現在、転移のある腎がんの患者さんに対して行う、免疫療法、分子標的療法などの全身療法の効果判定は画像診断で行います。また、腎がんには、急速に進行する癌がある一方で、進行が緩徐な癌も存在します。現在のところ、両者を鑑別するのは容易ではありません。

当科では、治療開始時のCRPの値が上昇している方では、比較的病気の勢いが強く、進行が速いことを明らかにしました。さらに、そのような癌に対しても、手術や全身療法などによって、CRPの値が低下した場合は良好な経過が期待できることを報告しました(Tatokoro M, J Urol, 2008; Saito K, Eur Urol, 2009)。実際の腎がんの診療において、CRPの値を目安にし、適切な治療方針を提示できるようにしています。

世界的にも、当科からの報告は注目され、CRPが将来、新しい治療法開発における有用なマーカーとなりうることが期待されています。当科でも、分子標的療法の導入に伴い、治療中のCRPを測定し、治療効果判定マーカーとなるか、注視しております。

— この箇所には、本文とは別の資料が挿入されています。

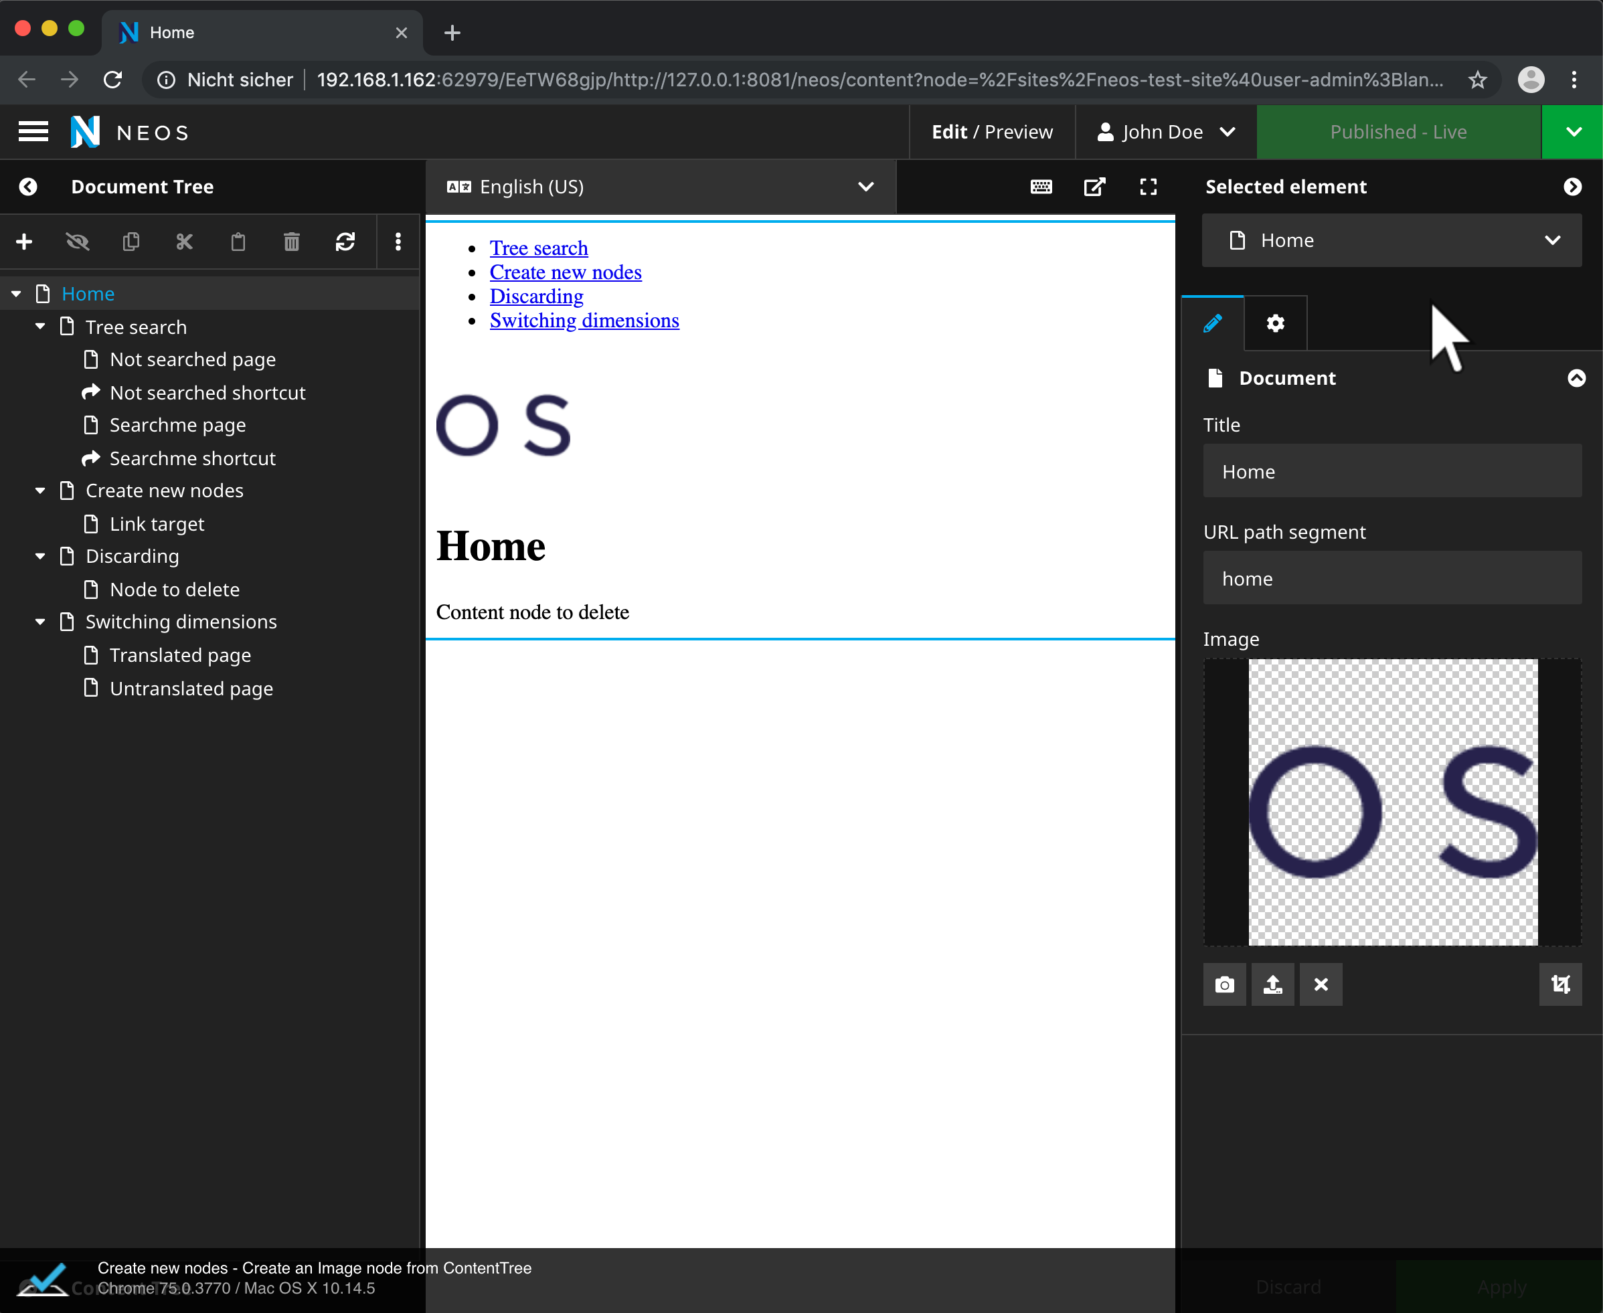This screenshot has width=1603, height=1313.
Task: Follow the Switching dimensions link
Action: (584, 321)
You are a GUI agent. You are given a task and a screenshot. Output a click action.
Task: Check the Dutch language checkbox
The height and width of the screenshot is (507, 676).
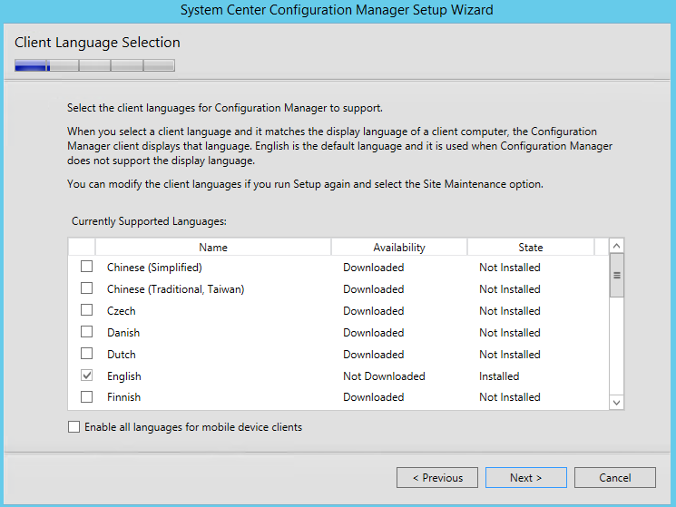(87, 354)
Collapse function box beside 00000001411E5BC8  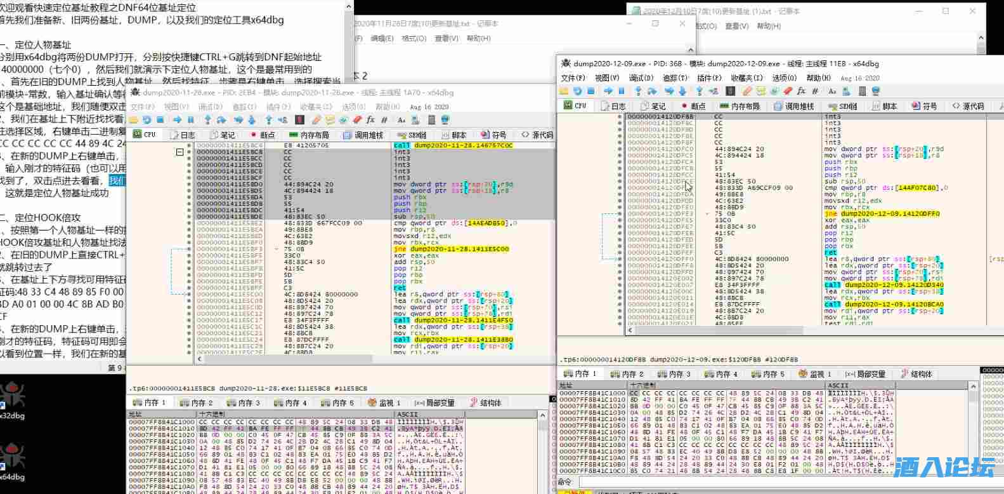coord(179,152)
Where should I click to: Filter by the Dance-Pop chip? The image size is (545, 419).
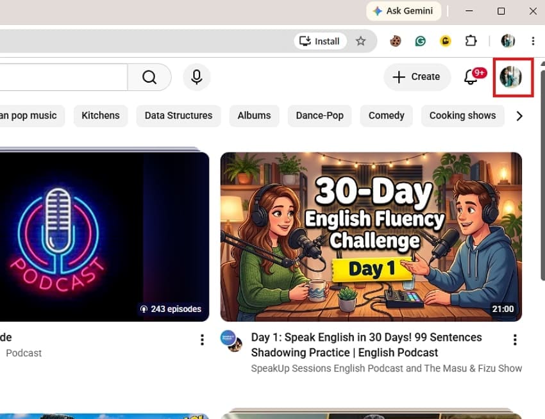click(x=319, y=116)
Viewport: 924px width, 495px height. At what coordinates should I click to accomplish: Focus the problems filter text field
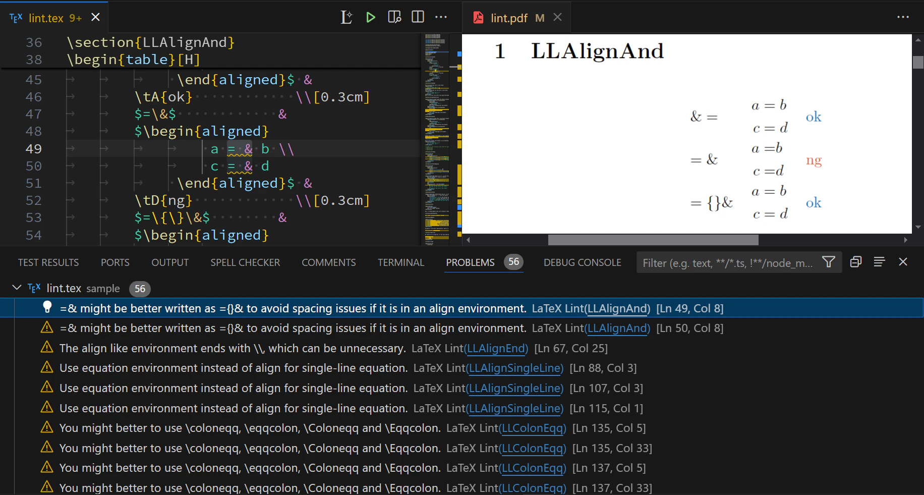(728, 262)
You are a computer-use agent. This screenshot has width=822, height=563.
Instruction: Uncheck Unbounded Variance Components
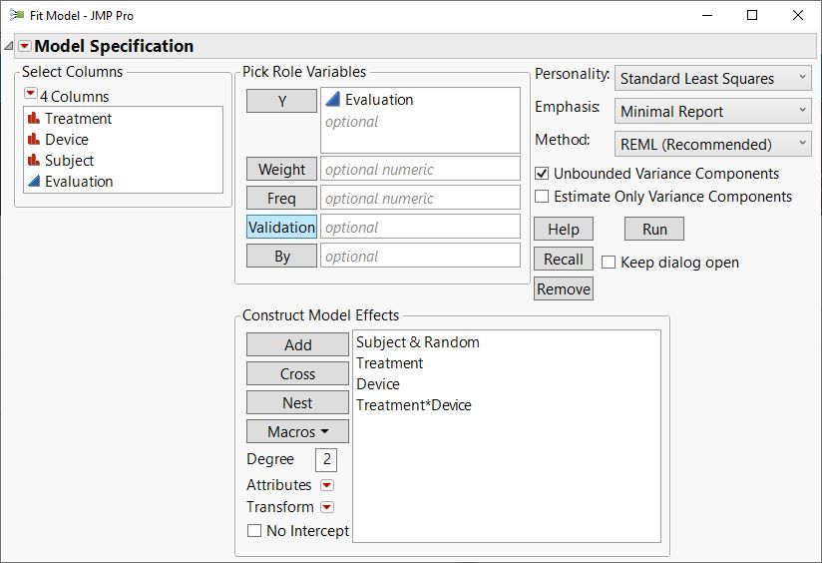point(542,174)
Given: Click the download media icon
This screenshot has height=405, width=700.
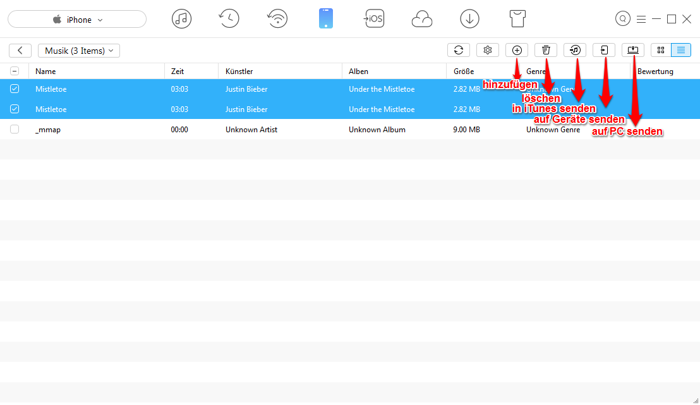Looking at the screenshot, I should (x=469, y=18).
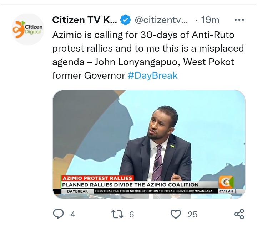
Task: Click the AZIMIO PROTEST RALLIES red banner
Action: pos(97,178)
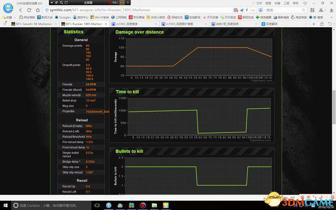Click the Cortana search box on taskbar
This screenshot has height=210, width=336.
tap(52, 205)
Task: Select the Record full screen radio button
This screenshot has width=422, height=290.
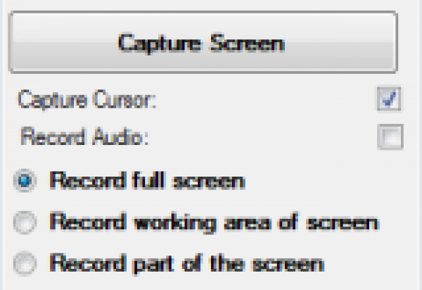Action: point(25,182)
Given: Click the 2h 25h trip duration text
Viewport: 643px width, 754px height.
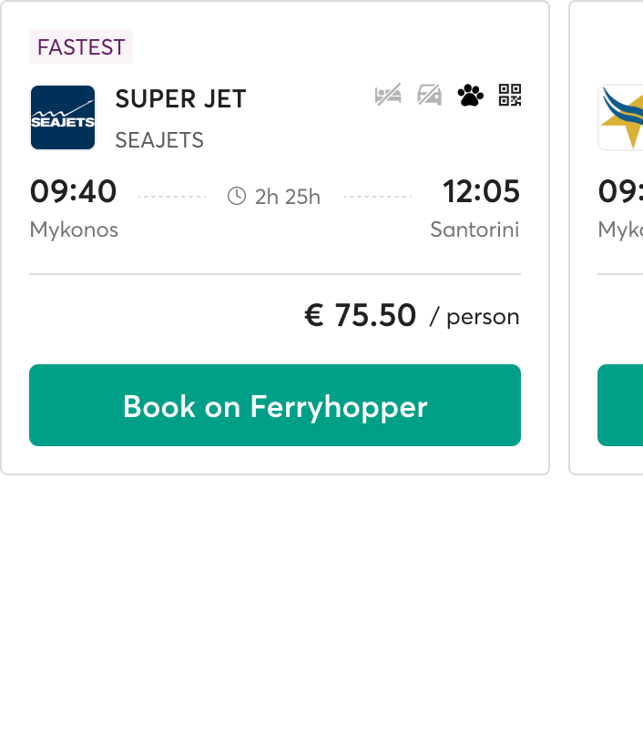Looking at the screenshot, I should pyautogui.click(x=288, y=197).
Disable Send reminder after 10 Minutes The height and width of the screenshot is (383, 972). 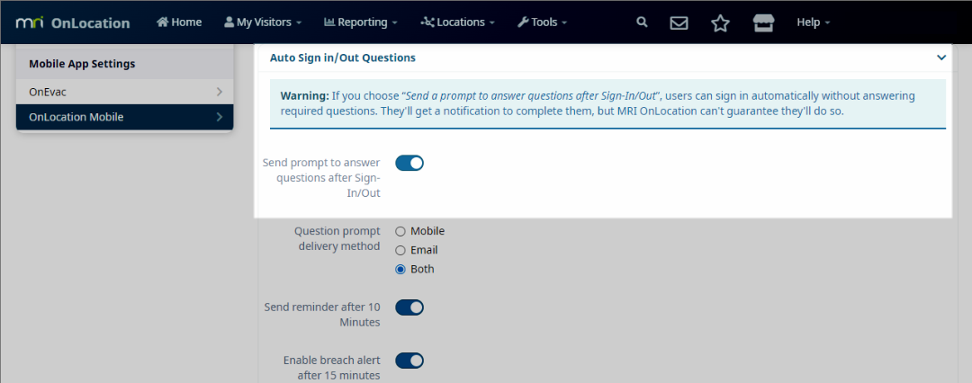(x=410, y=307)
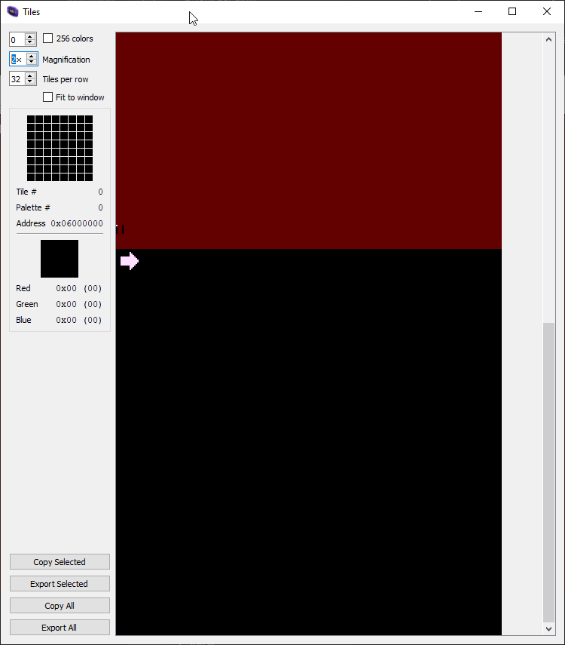This screenshot has width=565, height=645.
Task: Click the pink arrow tile in viewer
Action: pyautogui.click(x=129, y=261)
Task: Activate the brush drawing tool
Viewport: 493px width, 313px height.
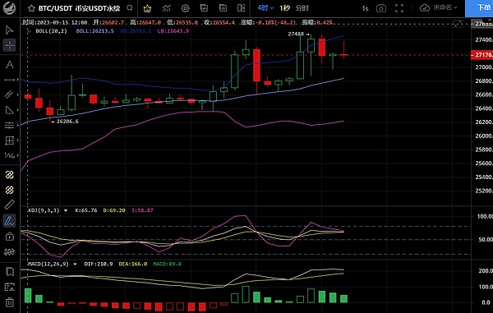Action: coord(9,221)
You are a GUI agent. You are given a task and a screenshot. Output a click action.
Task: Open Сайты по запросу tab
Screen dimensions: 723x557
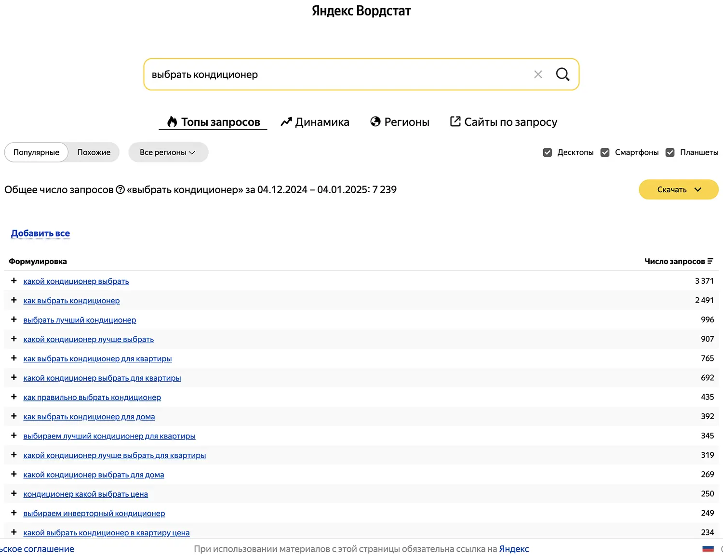pos(503,122)
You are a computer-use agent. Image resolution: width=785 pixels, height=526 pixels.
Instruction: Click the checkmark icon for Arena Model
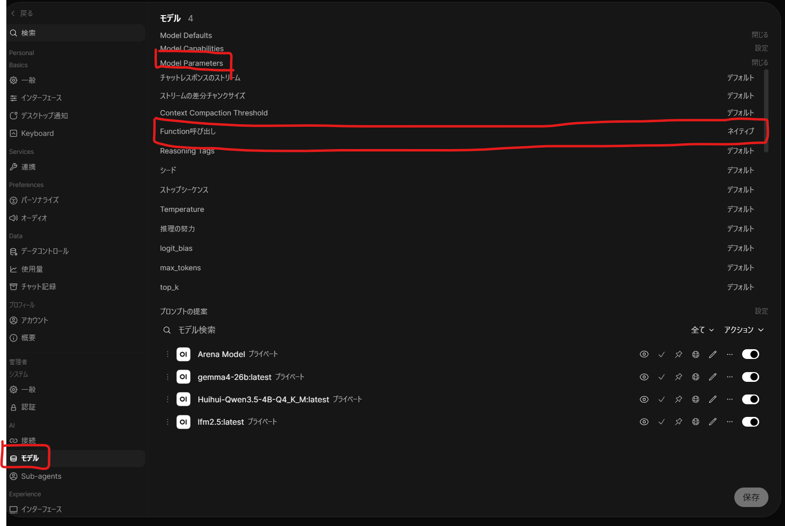(x=661, y=355)
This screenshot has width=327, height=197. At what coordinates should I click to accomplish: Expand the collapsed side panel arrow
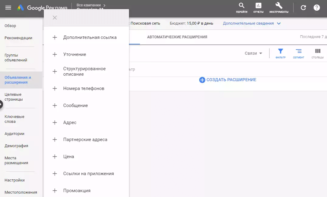tap(1, 104)
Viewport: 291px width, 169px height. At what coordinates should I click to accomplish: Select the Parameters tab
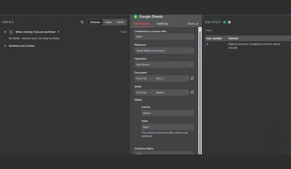(x=141, y=23)
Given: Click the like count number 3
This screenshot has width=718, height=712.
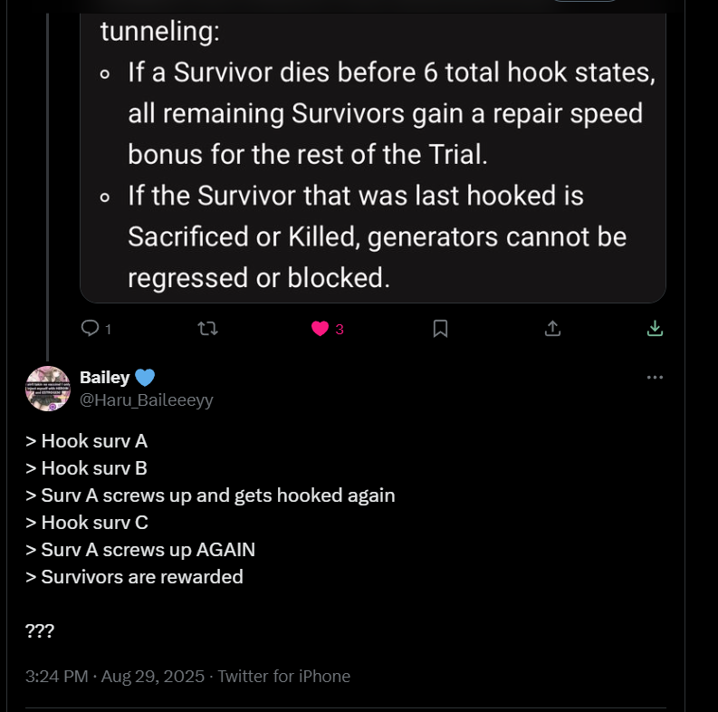Looking at the screenshot, I should (340, 330).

さらに、腎がん以外の泌尿器がん(膀胱がん、前立腺がんなど)についても、CRPが病勢マーカーとなりうるか、検討を行っています。

文献

当教室の業績

  1. Iimura Y, Saito K, Fujii Y, Kumagai J, Kawakami S, Komai Y, Yonese J, Fukui I, Kihara K. Development and external validation of a new outcome prediction model for patients with clear cell renal cell carcinoma treated with nephrectomy based on preoperative serum C-reactive protein and TNM classification: the TNM-C score. J Urol. 2009 1004-12.
  2. Saito K, Tatokoro M, Fujii Y, Iimura Y, Koga F, Kawakami S, Kihara K. Impact of C-reactive protein kinetics on survival of patients with metastatic renal cell carcinoma. Eur Urol. 2009:1145-53.
  3. Tatokoro M, Saito K, Iimura Y, Fujii Y, Kawakami S, Kihara K. Prognostic impact of postoperative C-reactive protein level in patients with metastatic renal cell carcinoma undergoing cytoreductive nephrectomy. J Urol. 2008:515-9.
  4. Komai Y, Saito K, Sakai K, Morimoto S. Increased preoperative serum C-reactive protein level predicts a poor prognosis in patients with localized renal cell carcinoma. BJU Int. 2007: 77-80.